### Data under study
* * *
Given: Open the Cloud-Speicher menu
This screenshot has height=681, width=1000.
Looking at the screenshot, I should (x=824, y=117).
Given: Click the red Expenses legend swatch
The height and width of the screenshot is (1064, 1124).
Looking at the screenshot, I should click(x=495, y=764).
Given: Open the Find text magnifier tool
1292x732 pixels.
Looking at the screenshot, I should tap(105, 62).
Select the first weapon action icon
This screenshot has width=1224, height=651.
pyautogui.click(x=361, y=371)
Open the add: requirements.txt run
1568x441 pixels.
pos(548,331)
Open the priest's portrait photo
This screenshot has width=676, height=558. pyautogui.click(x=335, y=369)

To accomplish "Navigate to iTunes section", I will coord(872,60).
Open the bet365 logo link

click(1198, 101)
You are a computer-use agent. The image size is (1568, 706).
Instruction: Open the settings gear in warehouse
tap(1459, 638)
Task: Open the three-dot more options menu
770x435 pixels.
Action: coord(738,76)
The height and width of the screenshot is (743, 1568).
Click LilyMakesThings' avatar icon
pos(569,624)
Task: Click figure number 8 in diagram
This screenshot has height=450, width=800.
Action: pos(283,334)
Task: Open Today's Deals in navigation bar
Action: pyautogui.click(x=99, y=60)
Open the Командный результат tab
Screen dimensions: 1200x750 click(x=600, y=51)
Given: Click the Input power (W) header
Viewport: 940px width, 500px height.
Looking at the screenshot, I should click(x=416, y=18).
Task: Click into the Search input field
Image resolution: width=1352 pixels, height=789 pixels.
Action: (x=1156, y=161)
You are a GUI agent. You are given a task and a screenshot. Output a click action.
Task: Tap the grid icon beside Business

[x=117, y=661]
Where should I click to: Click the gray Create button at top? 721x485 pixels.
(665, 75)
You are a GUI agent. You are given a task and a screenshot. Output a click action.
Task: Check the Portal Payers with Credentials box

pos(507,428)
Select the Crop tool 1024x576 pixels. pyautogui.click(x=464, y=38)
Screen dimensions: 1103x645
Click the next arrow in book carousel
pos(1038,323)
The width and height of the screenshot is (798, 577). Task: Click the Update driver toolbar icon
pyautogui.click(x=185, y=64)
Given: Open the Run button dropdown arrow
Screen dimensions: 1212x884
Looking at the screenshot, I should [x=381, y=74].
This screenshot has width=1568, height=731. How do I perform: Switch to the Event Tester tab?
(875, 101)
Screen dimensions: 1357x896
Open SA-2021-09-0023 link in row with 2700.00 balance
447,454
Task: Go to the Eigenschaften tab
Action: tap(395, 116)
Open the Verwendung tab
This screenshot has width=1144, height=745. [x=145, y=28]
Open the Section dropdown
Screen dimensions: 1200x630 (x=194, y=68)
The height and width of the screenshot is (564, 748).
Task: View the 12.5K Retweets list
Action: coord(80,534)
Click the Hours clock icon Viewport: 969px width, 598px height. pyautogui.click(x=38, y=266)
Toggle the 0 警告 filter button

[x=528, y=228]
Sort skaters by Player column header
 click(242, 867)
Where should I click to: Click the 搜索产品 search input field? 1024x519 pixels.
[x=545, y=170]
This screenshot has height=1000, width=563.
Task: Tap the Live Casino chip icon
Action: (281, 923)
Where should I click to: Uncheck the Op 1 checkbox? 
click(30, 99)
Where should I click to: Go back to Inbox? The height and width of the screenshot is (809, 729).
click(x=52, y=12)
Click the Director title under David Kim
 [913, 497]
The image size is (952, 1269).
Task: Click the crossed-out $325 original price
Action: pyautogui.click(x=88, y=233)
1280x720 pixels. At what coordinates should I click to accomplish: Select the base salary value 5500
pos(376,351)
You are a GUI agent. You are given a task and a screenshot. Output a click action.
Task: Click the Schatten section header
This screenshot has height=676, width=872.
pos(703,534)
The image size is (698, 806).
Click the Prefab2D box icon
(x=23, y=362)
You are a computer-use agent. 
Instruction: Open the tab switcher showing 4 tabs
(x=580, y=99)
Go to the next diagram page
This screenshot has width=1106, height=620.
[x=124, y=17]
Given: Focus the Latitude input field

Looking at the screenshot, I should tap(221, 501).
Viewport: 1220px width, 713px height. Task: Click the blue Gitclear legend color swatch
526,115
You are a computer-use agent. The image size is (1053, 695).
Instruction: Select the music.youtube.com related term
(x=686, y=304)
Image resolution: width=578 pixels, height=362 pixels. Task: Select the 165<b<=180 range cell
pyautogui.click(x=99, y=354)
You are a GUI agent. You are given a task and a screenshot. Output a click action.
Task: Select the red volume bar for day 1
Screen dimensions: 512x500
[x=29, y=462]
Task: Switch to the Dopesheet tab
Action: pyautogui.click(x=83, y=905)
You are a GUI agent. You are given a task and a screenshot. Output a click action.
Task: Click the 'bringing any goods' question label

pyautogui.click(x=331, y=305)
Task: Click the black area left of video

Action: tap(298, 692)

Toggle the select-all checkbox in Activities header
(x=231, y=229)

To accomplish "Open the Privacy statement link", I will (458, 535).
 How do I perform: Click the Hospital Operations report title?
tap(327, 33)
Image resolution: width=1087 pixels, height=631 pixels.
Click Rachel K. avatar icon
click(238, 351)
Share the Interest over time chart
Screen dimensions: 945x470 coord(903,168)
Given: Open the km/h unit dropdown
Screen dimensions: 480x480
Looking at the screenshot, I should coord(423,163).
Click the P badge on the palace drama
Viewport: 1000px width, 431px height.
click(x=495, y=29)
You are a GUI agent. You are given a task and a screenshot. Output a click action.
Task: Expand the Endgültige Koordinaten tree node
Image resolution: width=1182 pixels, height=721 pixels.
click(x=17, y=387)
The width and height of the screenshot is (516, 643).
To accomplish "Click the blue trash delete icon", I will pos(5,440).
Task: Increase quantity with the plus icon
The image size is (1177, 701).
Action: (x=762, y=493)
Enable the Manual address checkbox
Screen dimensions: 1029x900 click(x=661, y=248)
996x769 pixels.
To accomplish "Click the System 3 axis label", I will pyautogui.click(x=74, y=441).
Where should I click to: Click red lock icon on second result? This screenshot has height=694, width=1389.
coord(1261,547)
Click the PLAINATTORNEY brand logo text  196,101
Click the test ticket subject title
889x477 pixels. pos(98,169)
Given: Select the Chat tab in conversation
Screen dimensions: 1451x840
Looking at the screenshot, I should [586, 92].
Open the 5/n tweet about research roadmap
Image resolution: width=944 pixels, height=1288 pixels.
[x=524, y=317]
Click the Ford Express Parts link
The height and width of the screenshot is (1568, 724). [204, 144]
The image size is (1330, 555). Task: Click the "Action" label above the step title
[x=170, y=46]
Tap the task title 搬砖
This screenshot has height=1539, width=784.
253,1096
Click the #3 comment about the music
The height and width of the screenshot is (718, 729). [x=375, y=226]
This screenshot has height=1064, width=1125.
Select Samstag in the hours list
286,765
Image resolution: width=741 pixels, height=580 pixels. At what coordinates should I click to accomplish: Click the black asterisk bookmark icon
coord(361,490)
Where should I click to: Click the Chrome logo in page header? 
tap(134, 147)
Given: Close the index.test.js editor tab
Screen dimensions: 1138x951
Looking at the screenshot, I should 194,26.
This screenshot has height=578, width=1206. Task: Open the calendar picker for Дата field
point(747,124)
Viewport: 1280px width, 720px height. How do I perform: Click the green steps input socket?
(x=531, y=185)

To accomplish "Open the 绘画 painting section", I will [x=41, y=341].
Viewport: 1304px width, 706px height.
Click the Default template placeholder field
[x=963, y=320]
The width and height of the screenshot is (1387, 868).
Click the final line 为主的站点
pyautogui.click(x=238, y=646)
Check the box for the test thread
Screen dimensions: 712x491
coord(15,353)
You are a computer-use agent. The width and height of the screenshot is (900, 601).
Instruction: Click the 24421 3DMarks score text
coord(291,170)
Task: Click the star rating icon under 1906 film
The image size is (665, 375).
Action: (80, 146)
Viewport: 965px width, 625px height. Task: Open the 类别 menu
* * *
### Problem to solve
Print every line from the one that contains "Click the Default template placeholder field" to the end of the records, exactly as written, and nothing more.

### Reply to the task
Click the Default template placeholder field
[x=963, y=320]
The width and height of the screenshot is (1387, 868).
Click the final line 为主的站点
pyautogui.click(x=238, y=646)
Check the box for the test thread
Screen dimensions: 712x491
coord(15,353)
You are a computer-use agent. The width and height of the screenshot is (900, 601).
Instruction: Click the 24421 3DMarks score text
coord(291,170)
Task: Click the star rating icon under 1906 film
The image size is (665, 375).
Action: (80, 146)
Viewport: 965px width, 625px height. Task: Open the 类别 menu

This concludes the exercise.